Late Years and Death
In his later works, Arthur Dove's tendency to observe his immediate surroundings and integrate their abstracted forms into his art prompted him to layer undulating forms and to work with a reduced palette, creating a sensuous, brushy surface. At this time, he and Reds lived on a houseboat bringing them in direct contact with power and beauty of nature.

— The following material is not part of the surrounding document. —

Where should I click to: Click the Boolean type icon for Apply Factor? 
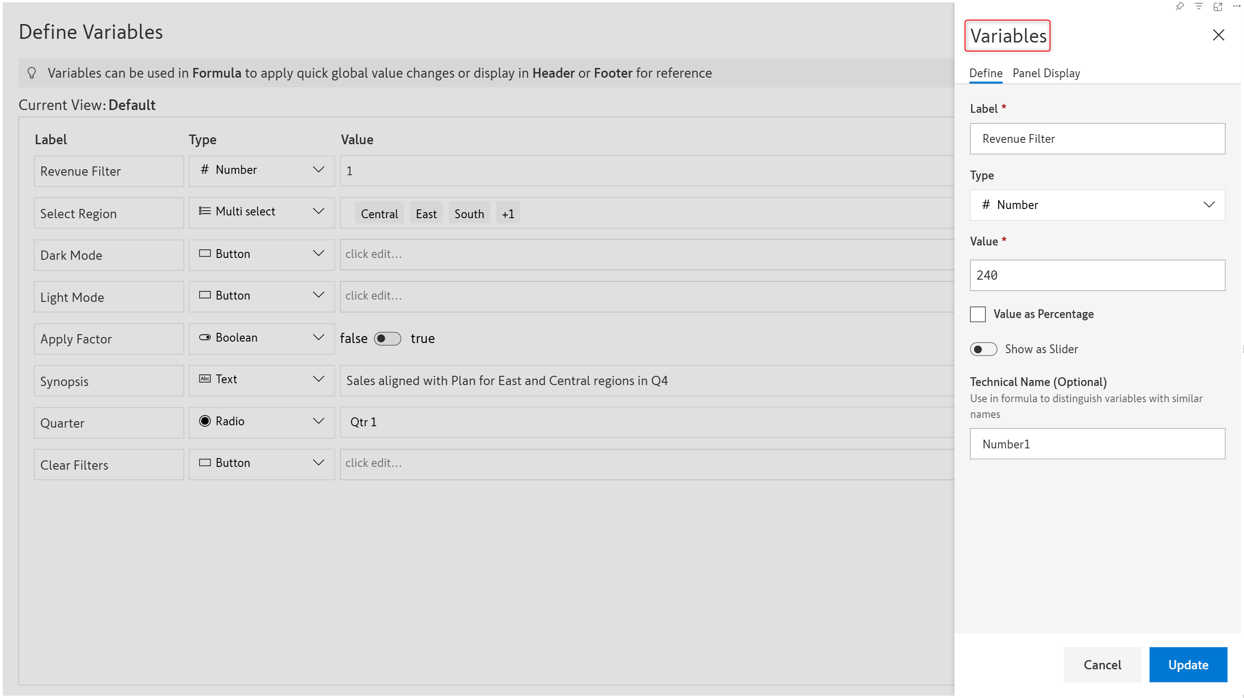205,337
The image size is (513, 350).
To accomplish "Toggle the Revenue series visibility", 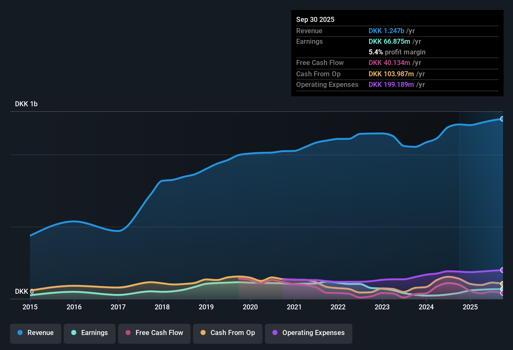I will pyautogui.click(x=35, y=333).
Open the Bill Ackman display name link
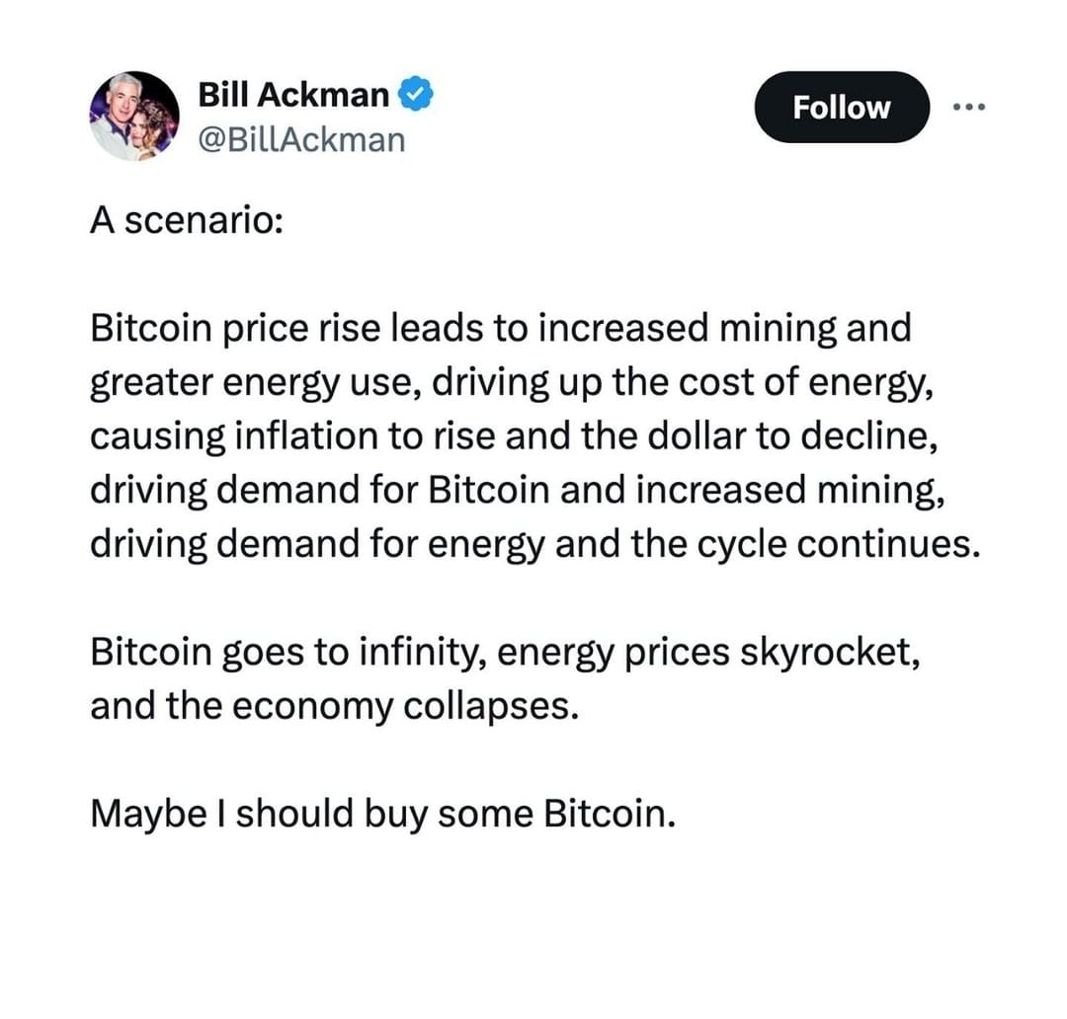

In some of his work of the 1940s, Dove drew upon the local landmarks and the turbulent coastline of his small town on Long Island, but then, came full circle to re-embrace nature and the abstract. Dove suffered a heart attack in 1939, which rendered him an invalid and compromised his ability to create. After his second heart attack and debilitating kidney disease, Reds - herself an artist - had to guide the brush for Dove when he was painting. The artist died in 1946. Reds never painted again after Dove's death; she died in 1967. In 1979, The Museum of Modern Art hung their work together for the first time. During the years between 1997 and 1998, the exhibition Arthur Dove: A Retrospective - the first comprehensive survey to consider his career since the 1970s - traveled nationally. In 2000, the Arthur Dove-HelenTorr Cottage, a tiny, one-room structure on Long Island, was added to the National Register of Historic Places.
The Legacy of Arthur Dove
Dove's death in 1946 and life's work were strongly overshadowed by the advent of Abstract Expressionism. Clement Greenberg, leading critic and fierce proponent of Jackson Pollock and the others, vehemently disliked the work of the Stieglitz Circle artists (with the exclusion of John Marin). In contrast to the post-1945 abstractionists, Dove was considered provincial and a minor talent. Regardless, the influence and fame of Dove, Georgia O'Keffee, John Marin, and others from the Stieglitz Circle continues to grow. Dove has been credited with indirectly influencing the first generation Abstract Expressionists, such as Jackson Pollock, Lee Krasner, and Mark Rothko, who placed similar emphasis on the artist's subjective experience of his surroundings and on the intrinsic emotional power of color and line. His attraction to the natural world remains a constant in American art.